OOPS!  Just thought about that last comment for a minute.  The bridge will only let electrons cross not ions.  If I just use a standard stripping cell with with silver nitrate as the electrolyte, .999 cathode and alloy as anode, won't the OH buildup cause a H problem? Not as to release of H(g) but as to interference with ion transfer? 

[Arkcon]

Theoretically, exposing two metals of greatly differing electronegativity should cause the more active on to rapidly corrode away.  Maybe in a moderate saline environment over a long period of time.  However, some alloys are resistant to corrosion, for example, stainless steel.  I doubt 5% silver makes the alloy very corrosion resistant, but still, the properties may surprise you.

[Mennig]

Well of course I would want this separation to take place within a reasonable period of time.  Which takes me back to the idea of a salt bridge with two difference cells.  My mind is unsure if ION transfer is capable in the case of a salt bridge.  If it is capable then I would just need to think of some electrolyte to use in my anode to allow my alloy dissolve without excessive OH formation.  Then again maybe I am creating a problem that isn't there.  Would OH formation be a problem in a half cell application?

[Mennig]

I am still persuing the separation of a 96% Al, 4% Ag alloy to economically recover the Ag.  Possible separation by electrolytic stripping.  First consider my alloy as the anode in the stripping cell.
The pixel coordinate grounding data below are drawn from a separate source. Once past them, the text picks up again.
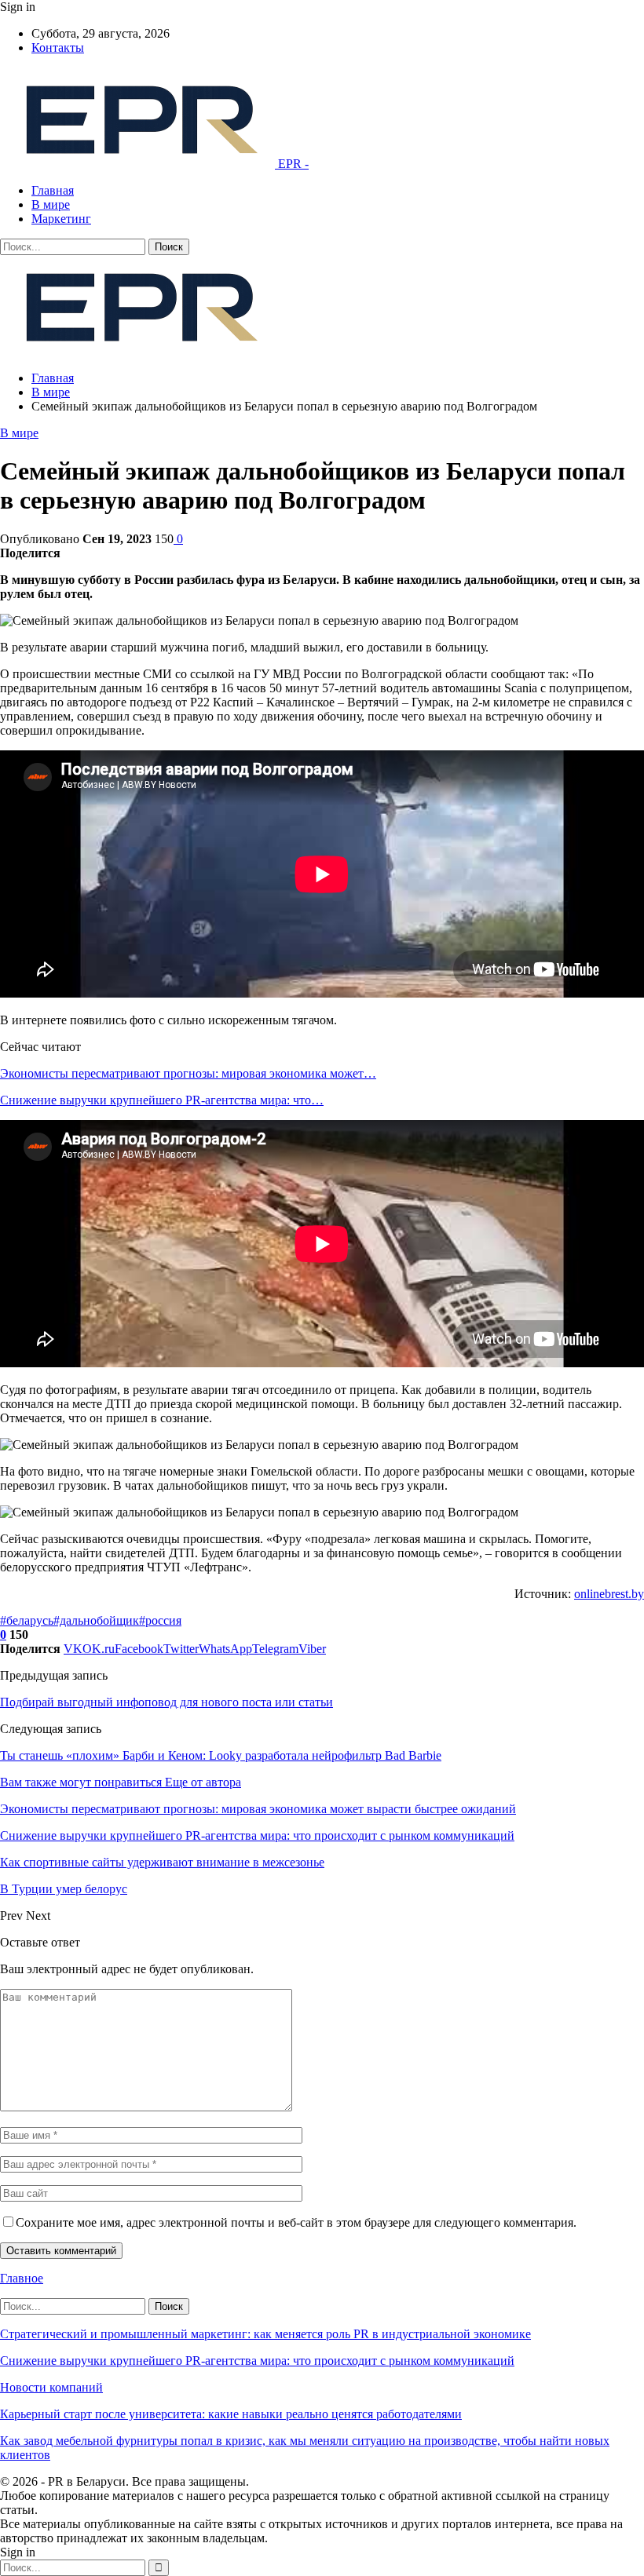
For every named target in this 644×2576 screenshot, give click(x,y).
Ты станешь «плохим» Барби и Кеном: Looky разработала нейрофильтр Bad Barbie (220, 1755)
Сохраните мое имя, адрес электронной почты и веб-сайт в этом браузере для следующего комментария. (296, 2222)
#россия (160, 1620)
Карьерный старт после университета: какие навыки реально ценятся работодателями (231, 2414)
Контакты (57, 47)
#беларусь (26, 1620)
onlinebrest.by (609, 1593)
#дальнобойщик (96, 1620)
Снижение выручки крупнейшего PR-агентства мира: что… (162, 1100)
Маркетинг (61, 218)
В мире (50, 204)
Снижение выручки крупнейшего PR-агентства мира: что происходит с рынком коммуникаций (257, 2360)
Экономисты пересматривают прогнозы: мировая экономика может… (188, 1073)
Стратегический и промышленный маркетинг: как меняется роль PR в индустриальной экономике (265, 2334)
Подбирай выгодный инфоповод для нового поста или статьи (166, 1702)
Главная (52, 190)
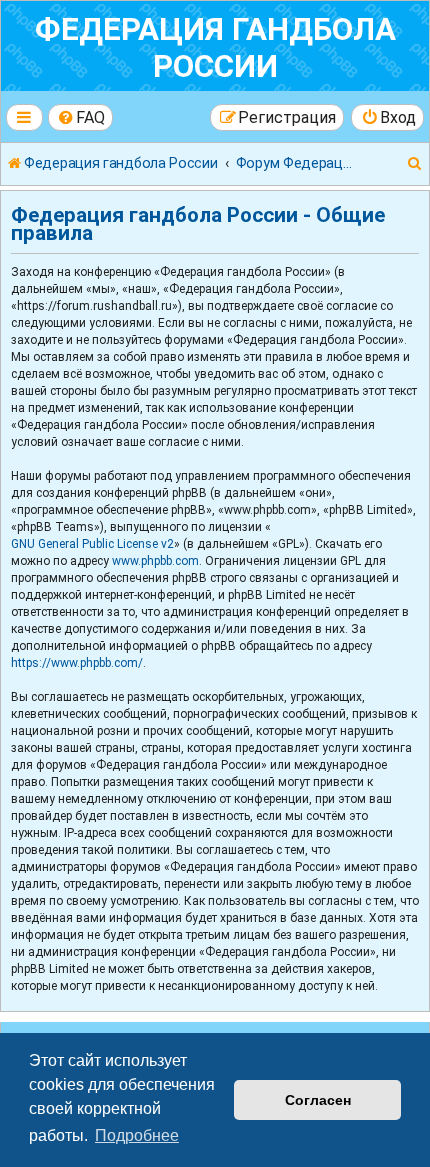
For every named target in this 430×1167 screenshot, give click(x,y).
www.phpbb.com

Second consider pure Al as my cathode.  Understanding the intense reaction of Al to acidic attack it would be necessary to make a very dilute HCL solution as my electrolyte. My assumtions are as follows. (1) With a very dilute solution of HCL the initial reaction of the Al cathode and alloy annode would not be dramatic, infact it would take some time for the reaction to show any signs of activity do the the surface oxidation of both annode and cathode. (2) The introduction of current should increase the decomposition of the alloy and produce travel of Al ions to the cathode.  (3) Ag and excessive Al in the form of AlOH or AlO3 should should accumulate as slimes in the bottom of my tank. (4) H offgassing.
Comments/Suggestons

[Arkcon]

I would suggest you not use HCl.  HCl reacts with silver ions to produce insoluble silver chloride.  I'd suggest a dilute nitric solution, even sulfuric acid produces a (somewhat stable) silver compound silver sulfate.

[Mennig]

but couldn't I just cement out the silver from the silver chloride in the presents heat and Fe?  My reasoning for using HCL instead of nitric is to not have to deal with nitric oxide and wouldn't HCL as the electrolyte allow for a more complete transfer of Al to my cathode?  This way not only would I be recovering the Ag but I would be retaining a pure, or nearly so, Al?